Conducere: An Application of Music Learning

By Connor Moore, Naomi Musgrave, Megan Hopp, and Svetlana Grabar. Created for Prof. Bruce Hemingway's Winter 2016 Sound Capstone course at the University of Washington, Computer Science Department.

Summary
Design
- Overview
- Machine Learning Models
Results
How To Use
Data Sources
Related Research

Summary

Conducere is a project that delves into the analysis of musical features. Many projects attempt to reccommend songs to users based on the listening habits of their friends. Other projects attempt to categorize individual tracks by determining the song's mood or musical genre. While musical analysis of attributes, such as chord progression, timbre, pitch, and tempo, has been substantially researched, this realm is a relatively untouched field when it comes to predicting music preference of individuals based on these attributes.

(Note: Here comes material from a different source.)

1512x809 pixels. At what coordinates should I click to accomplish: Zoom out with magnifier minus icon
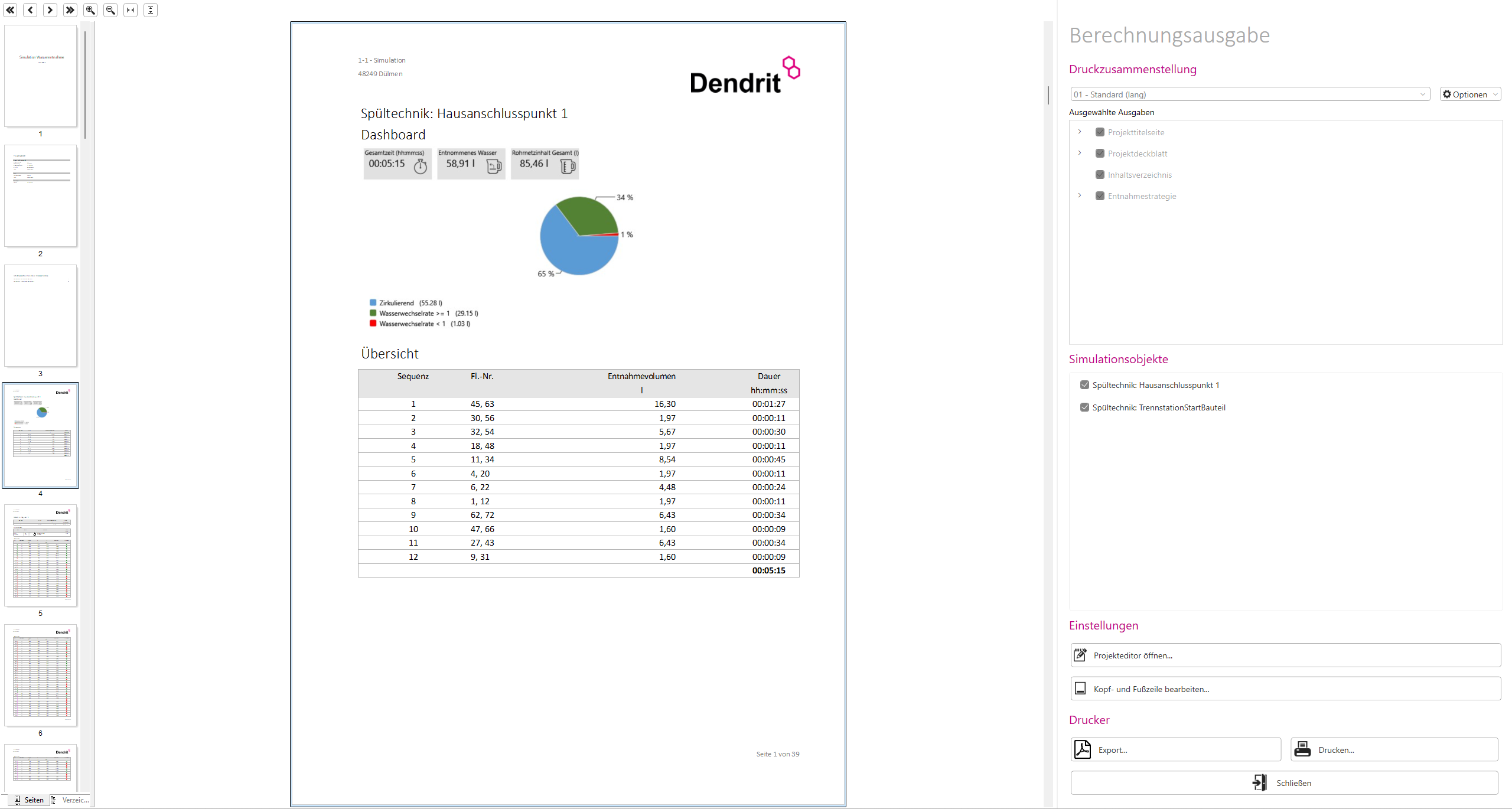coord(110,10)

This field of research spawns a question: Can we determine individual music preferences from these musical attributes in prior listening trends, excluding the social aspect? Conducere is an effort to investigate this question through analyzing music and applying various machine learning techniques to build different models of a user's listening habits. Along the way, we hope to determine what learning models yield the best results.

Design

Overview

There are two major steps in the processing of our data. The first is the EchoNest API, to collect data describing an individual’s music libraries. Provided a user's Spotify ID, we extract songs from one of their public playlists, and query the EchoNest API for the features of each song. The Echonest API extracts the following features for each track

danceability [0 - 1]
energy [0 - 1]
liveness [0 - 1]
loudness [-100 - 100] decibels
speechiness [0 - 1]
tempo [0 - 500] BPM
valence [0 - 1]
instrumentalness [0 - 1]
acousticness [0 - 1]

The Scikit-learn machine learning libraries for Python provided algorithms for modeling our dataset. By using a reliable machine learning library, we easily repurposed aspects of our architecture for experimenting with various machine learning models.

We defined a data processing module to interacts with the Echo Nest API and the machine learning libraries. This component collects and sanitizes the data, splits it into testing and training sets, furnishes it to a machine learning model, and analyzes the model's accuracy. If the model performs well, it will correctly identify the user associated with each song in the testing data set.

Machine Learning Models

Random Forest Classifier

A random forest classifier is assembled from a collection of decision trees. A single tree has low bias (error due to incorrect assumptions) but high variance (very sensitive to noise in the sample set). By using a forest of decision trees, rather than a single tree, the model is less sensitive to noise in the sample set. Each decision tree is constructed using a subset of the training data set. Samples from the training set are chosen using bootstrap aggregation, or bagging. With this technique, bags of samples are chosen uniformly and with replacement. This helps reduce the effects of high variance and overfitting that decision trees are susceptible to.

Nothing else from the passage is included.